• **Work request**:
Without any alteration, retype the records that appear below.
[[ Dataset, beginning ]]
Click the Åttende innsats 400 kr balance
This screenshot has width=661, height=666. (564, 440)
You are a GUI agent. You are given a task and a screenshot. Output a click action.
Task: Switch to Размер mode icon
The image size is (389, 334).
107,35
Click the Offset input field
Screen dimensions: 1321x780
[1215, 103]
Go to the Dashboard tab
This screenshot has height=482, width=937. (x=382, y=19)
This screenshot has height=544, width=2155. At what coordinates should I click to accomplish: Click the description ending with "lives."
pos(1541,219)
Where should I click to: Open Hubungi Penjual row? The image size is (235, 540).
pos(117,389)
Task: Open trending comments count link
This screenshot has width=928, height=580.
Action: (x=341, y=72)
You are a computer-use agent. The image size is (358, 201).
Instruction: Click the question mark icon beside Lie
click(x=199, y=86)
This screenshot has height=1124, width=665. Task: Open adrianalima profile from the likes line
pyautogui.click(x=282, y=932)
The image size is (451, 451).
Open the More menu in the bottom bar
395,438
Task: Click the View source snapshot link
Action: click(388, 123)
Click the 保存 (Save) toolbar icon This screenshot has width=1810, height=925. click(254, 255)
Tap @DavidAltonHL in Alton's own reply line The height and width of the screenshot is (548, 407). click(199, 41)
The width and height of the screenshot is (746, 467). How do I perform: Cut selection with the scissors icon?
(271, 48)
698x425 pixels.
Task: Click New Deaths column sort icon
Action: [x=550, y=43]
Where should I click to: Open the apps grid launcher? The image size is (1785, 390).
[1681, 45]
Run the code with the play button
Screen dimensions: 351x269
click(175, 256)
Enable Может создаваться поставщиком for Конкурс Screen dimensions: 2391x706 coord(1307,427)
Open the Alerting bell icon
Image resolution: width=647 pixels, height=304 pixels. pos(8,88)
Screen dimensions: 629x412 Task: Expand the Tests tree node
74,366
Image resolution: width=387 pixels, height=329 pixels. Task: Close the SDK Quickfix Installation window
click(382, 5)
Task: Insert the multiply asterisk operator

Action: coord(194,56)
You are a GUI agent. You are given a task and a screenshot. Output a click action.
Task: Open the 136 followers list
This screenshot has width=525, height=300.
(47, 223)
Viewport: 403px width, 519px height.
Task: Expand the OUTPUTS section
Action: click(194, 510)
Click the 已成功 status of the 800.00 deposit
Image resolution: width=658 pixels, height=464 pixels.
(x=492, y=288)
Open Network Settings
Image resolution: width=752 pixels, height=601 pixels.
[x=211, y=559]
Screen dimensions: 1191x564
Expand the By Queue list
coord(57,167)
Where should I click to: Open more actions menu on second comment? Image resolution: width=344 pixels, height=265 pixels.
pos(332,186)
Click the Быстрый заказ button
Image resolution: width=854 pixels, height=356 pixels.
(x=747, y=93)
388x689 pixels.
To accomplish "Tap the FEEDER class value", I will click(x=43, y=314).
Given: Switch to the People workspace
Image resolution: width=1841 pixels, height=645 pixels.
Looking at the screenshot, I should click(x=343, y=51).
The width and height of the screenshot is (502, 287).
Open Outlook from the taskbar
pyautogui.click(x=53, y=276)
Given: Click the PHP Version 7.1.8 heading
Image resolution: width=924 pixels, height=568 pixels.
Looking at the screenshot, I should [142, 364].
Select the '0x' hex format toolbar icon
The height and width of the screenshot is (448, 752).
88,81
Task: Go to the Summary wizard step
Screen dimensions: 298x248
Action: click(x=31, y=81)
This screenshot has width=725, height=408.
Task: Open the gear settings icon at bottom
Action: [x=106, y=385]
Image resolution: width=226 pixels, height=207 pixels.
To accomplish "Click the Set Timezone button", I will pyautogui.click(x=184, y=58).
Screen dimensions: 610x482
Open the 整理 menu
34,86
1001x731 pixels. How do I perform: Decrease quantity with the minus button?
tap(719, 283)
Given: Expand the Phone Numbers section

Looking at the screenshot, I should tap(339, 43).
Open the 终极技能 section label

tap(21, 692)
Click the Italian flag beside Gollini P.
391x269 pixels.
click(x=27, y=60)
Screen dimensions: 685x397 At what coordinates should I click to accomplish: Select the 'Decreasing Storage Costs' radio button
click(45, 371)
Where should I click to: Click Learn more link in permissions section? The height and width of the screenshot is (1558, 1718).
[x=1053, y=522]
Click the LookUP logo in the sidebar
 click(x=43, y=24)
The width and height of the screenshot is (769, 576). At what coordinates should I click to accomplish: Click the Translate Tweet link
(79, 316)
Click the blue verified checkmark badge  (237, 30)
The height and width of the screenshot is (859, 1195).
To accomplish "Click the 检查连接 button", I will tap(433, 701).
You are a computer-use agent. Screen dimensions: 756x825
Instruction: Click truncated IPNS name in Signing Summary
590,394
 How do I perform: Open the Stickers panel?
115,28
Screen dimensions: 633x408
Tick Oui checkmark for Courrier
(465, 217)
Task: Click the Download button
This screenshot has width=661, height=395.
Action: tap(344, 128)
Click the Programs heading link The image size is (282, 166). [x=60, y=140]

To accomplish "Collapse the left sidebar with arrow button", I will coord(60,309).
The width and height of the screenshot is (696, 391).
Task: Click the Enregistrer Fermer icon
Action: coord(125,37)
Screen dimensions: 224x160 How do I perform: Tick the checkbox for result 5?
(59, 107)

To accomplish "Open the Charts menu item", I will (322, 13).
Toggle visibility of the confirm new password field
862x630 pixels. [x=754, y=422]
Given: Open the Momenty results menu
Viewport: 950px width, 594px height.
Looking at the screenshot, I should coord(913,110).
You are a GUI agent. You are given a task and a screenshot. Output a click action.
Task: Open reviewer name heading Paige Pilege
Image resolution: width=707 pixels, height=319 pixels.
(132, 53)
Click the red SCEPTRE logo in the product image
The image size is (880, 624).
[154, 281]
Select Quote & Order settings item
[[ Dataset, end ]]
• **Task result**:
Click the Åttende innsats 400 kr balance
This screenshot has width=661, height=666. (564, 440)
You are a GUI agent. You are given a task and a screenshot. Output a click action.
Task: Switch to Размер mode icon
The image size is (389, 334).
107,35
Click the Offset input field
Screen dimensions: 1321x780
[1215, 103]
Go to the Dashboard tab
This screenshot has height=482, width=937. (x=382, y=19)
This screenshot has height=544, width=2155. At what coordinates should I click to accomplish: Click the description ending with "lives."
pos(1541,219)
Where should I click to: Open Hubungi Penjual row? The image size is (235, 540).
pos(117,389)
Task: Open trending comments count link
This screenshot has width=928, height=580.
Action: (x=341, y=72)
You are a computer-use agent. The image size is (358, 201).
Instruction: Click the question mark icon beside Lie
click(x=199, y=86)
This screenshot has height=1124, width=665. Task: Open adrianalima profile from the likes line
pyautogui.click(x=282, y=932)
The image size is (451, 451).
Open the More menu in the bottom bar
395,438
Task: Click the View source snapshot link
Action: click(388, 123)
Click the 保存 (Save) toolbar icon This screenshot has width=1810, height=925. click(254, 255)
Tap @DavidAltonHL in Alton's own reply line The height and width of the screenshot is (548, 407). click(199, 41)
The width and height of the screenshot is (746, 467). How do I perform: Cut selection with the scissors icon?
(271, 48)
698x425 pixels.
Task: Click New Deaths column sort icon
Action: [x=550, y=43]
Where should I click to: Open the apps grid launcher? The image size is (1785, 390).
[1681, 45]
Run the code with the play button
Screen dimensions: 351x269
click(175, 256)
Enable Может создаваться поставщиком for Конкурс Screen dimensions: 2391x706 coord(1307,427)
Open the Alerting bell icon
Image resolution: width=647 pixels, height=304 pixels. pos(8,88)
Screen dimensions: 629x412 Task: Expand the Tests tree node
74,366
Image resolution: width=387 pixels, height=329 pixels. Task: Close the SDK Quickfix Installation window
click(382, 5)
Task: Insert the multiply asterisk operator

Action: coord(194,56)
You are a GUI agent. You are given a task and a screenshot. Output a click action.
Task: Open the 136 followers list
This screenshot has width=525, height=300.
(47, 223)
Viewport: 403px width, 519px height.
Task: Expand the OUTPUTS section
Action: click(194, 510)
Click the 已成功 status of the 800.00 deposit
Image resolution: width=658 pixels, height=464 pixels.
(x=492, y=288)
Open Network Settings
Image resolution: width=752 pixels, height=601 pixels.
[x=211, y=559]
Screen dimensions: 1191x564
Expand the By Queue list
coord(57,167)
Where should I click to: Open more actions menu on second comment? Image resolution: width=344 pixels, height=265 pixels.
pos(332,186)
Click the Быстрый заказ button
Image resolution: width=854 pixels, height=356 pixels.
(x=747, y=93)
388x689 pixels.
To accomplish "Tap the FEEDER class value", I will click(x=43, y=314).
Given: Switch to the People workspace
Image resolution: width=1841 pixels, height=645 pixels.
Looking at the screenshot, I should click(x=343, y=51).
The width and height of the screenshot is (502, 287).
Open Outlook from the taskbar
pyautogui.click(x=53, y=276)
Given: Click the PHP Version 7.1.8 heading
Image resolution: width=924 pixels, height=568 pixels.
Looking at the screenshot, I should [142, 364].
Select the '0x' hex format toolbar icon
The height and width of the screenshot is (448, 752).
88,81
Task: Go to the Summary wizard step
Screen dimensions: 298x248
Action: click(x=31, y=81)
This screenshot has width=725, height=408.
Task: Open the gear settings icon at bottom
Action: [x=106, y=385]
Image resolution: width=226 pixels, height=207 pixels.
To accomplish "Click the Set Timezone button", I will pyautogui.click(x=184, y=58).
Screen dimensions: 610x482
Open the 整理 menu
34,86
1001x731 pixels. How do I perform: Decrease quantity with the minus button?
tap(719, 283)
Given: Expand the Phone Numbers section

Looking at the screenshot, I should tap(339, 43).
Open the 终极技能 section label

tap(21, 692)
Click the Italian flag beside Gollini P.
391x269 pixels.
click(x=27, y=60)
Screen dimensions: 685x397 At what coordinates should I click to accomplish: Select the 'Decreasing Storage Costs' radio button
click(45, 371)
Where should I click to: Click Learn more link in permissions section? The height and width of the screenshot is (1558, 1718).
[x=1053, y=522]
Click the LookUP logo in the sidebar
 click(x=43, y=24)
The width and height of the screenshot is (769, 576). At what coordinates should I click to accomplish: Click the Translate Tweet link
(79, 316)
Click the blue verified checkmark badge  (237, 30)
The height and width of the screenshot is (859, 1195).
To accomplish "Click the 检查连接 button", I will tap(433, 701).
You are a computer-use agent. Screen dimensions: 756x825
Instruction: Click truncated IPNS name in Signing Summary
590,394
 How do I perform: Open the Stickers panel?
115,28
Screen dimensions: 633x408
Tick Oui checkmark for Courrier
(465, 217)
Task: Click the Download button
This screenshot has width=661, height=395.
Action: tap(344, 128)
Click the Programs heading link The image size is (282, 166). [x=60, y=140]

To accomplish "Collapse the left sidebar with arrow button", I will coord(60,309).
The width and height of the screenshot is (696, 391).
Task: Click the Enregistrer Fermer icon
Action: coord(125,37)
Screen dimensions: 224x160 How do I perform: Tick the checkbox for result 5?
(59, 107)

To accomplish "Open the Charts menu item", I will (322, 13).
Toggle visibility of the confirm new password field
862x630 pixels. [x=754, y=422]
Given: Open the Momenty results menu
Viewport: 950px width, 594px height.
Looking at the screenshot, I should coord(913,110).
You are a GUI agent. You are given a task and a screenshot. Output a click action.
Task: Open reviewer name heading Paige Pilege
Image resolution: width=707 pixels, height=319 pixels.
(132, 53)
Click the red SCEPTRE logo in the product image
The image size is (880, 624).
[154, 281]
Select Quote & Order settings item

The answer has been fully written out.